A researcher from Trustwave will highlight JBoss server security at the inaugural AthCon security conference this week.
In a presentation, Trustwave security consultant Christian Papathanasiou will unveil a new tool for compromising JBoss servers and discuss best practices for protecting JBoss servers.
“In essence no vulnerabilities are being exploited per say, [but] due to the complexity of the JBoss AS [application server] suite, many admins perceive the threat to be low and do not follow best guidance regarding securing the JMX console,” Papathanasiou explained to eWEEK. “My talk shows that this laissez faire attitude toward this complex product results in systems being exposed on the Internet to compromise.”

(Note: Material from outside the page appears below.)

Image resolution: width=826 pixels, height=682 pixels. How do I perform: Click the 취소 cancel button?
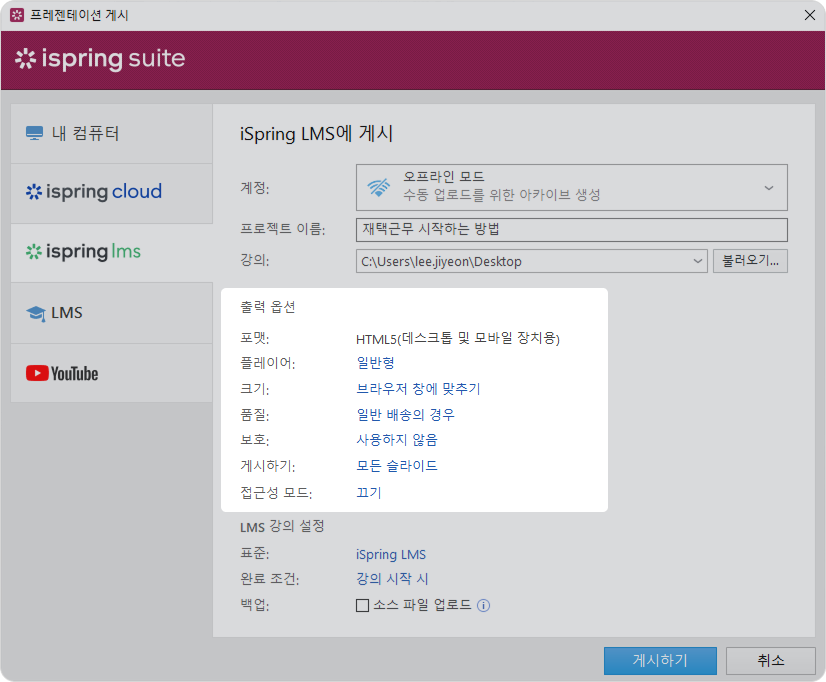click(770, 661)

JBoss servers are often viewed as inherently secure due to the difficulty of obtaining off-the-shelf equipment for compromising the server, but JBoss’ prevalence among enterprises gives attackers motive to get to work, Trustwave contends. Attackers are already performing such attacks; however, until recently the wider community was “blissfully unaware that JBoss and Tomcat instances when left in their default configuration could be compromised in such a way,” Papathanasiou said.
“We developed a tool that uses default functionality provided by JBoss which allows us to ultimately gain complete control of the machine in question, thereby demonstrating the real necessity going forward for admins to take great care in securing their exposed JBoss instances,” he said.

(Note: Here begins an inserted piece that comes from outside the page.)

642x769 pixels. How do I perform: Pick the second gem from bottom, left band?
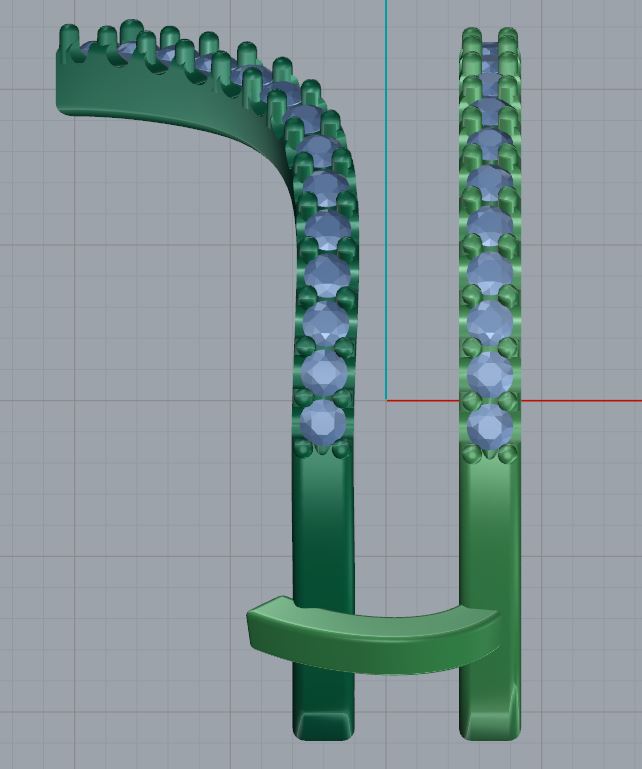322,372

Mitigating the dangers involves password-protecting the JBoss instance as well as keeping the software up-to-date, he added.

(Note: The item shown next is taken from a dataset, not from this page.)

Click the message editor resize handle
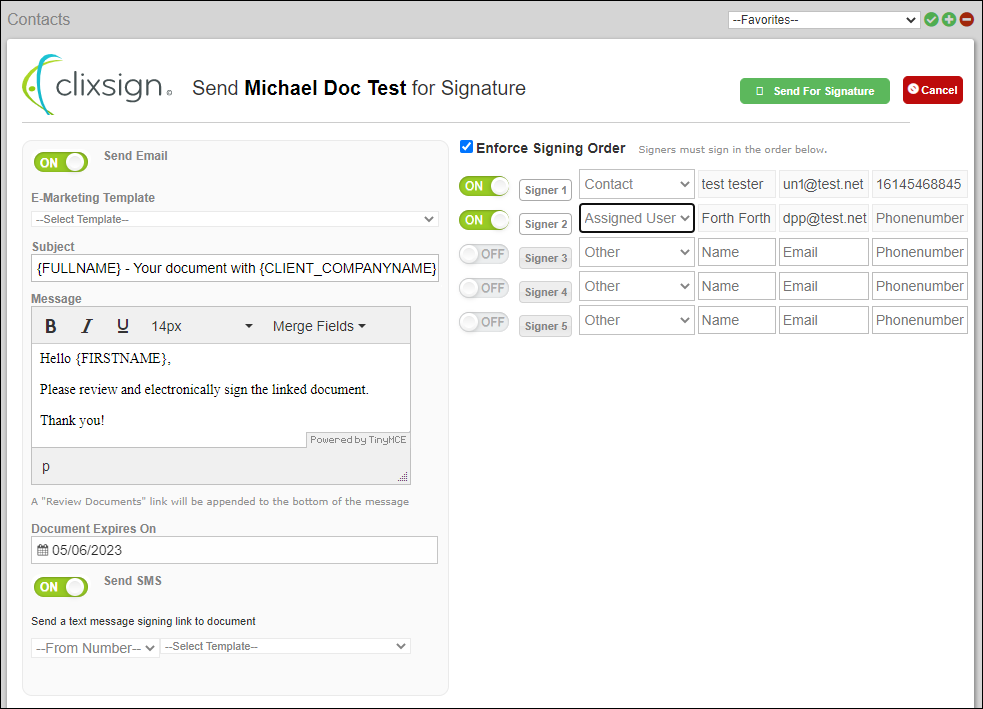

“We must, however, be careful, as recently a [zero-day] vulnerability was discovered by a security consultancy called Minded Security, which in essence allows the password protection to be bypassed,” the researcher said. “Therefore, a combination of password protection and utilizing the latest releases of the JBoss platform and preferably the enterprise release rather than the community AS version for production environments.”
The AthCon conference will be held June 3 in Athens, Greece.